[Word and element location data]
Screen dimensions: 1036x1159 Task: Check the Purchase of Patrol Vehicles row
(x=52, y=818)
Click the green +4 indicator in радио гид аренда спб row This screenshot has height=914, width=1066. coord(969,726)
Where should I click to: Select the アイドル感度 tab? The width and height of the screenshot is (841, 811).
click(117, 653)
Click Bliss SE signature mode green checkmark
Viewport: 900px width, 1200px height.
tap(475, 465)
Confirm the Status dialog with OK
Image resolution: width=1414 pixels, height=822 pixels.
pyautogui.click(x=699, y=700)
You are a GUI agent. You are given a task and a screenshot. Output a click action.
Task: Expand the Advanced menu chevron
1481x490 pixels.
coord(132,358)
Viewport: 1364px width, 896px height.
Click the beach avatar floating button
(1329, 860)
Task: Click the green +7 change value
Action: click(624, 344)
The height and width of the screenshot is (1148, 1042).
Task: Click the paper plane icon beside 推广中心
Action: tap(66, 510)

[Exercise instructions] Can you output the lines of the material above as a JSON list of strings, one string per line, skipping any blank lines?

[Complete response]
[
  "Screen dimensions: 1036x1159 Task: Check the Purchase of Patrol Vehicles row",
  "(x=52, y=818)",
  "Click the green +4 indicator in радио гид аренда спб row This screenshot has height=914, width=1066. coord(969,726)",
  "Where should I click to: Select the アイドル感度 tab? The width and height of the screenshot is (841, 811).",
  "click(117, 653)",
  "Click Bliss SE signature mode green checkmark",
  "Viewport: 900px width, 1200px height.",
  "tap(475, 465)",
  "Confirm the Status dialog with OK",
  "Image resolution: width=1414 pixels, height=822 pixels.",
  "pyautogui.click(x=699, y=700)",
  "You are a GUI agent. You are given a task and a screenshot. Output a click action.",
  "Task: Expand the Advanced menu chevron",
  "1481x490 pixels.",
  "coord(132,358)",
  "Viewport: 1364px width, 896px height.",
  "Click the beach avatar floating button",
  "(1329, 860)",
  "Task: Click the green +7 change value",
  "Action: click(624, 344)",
  "The height and width of the screenshot is (1148, 1042).",
  "Task: Click the paper plane icon beside 推广中心",
  "Action: tap(66, 510)"
]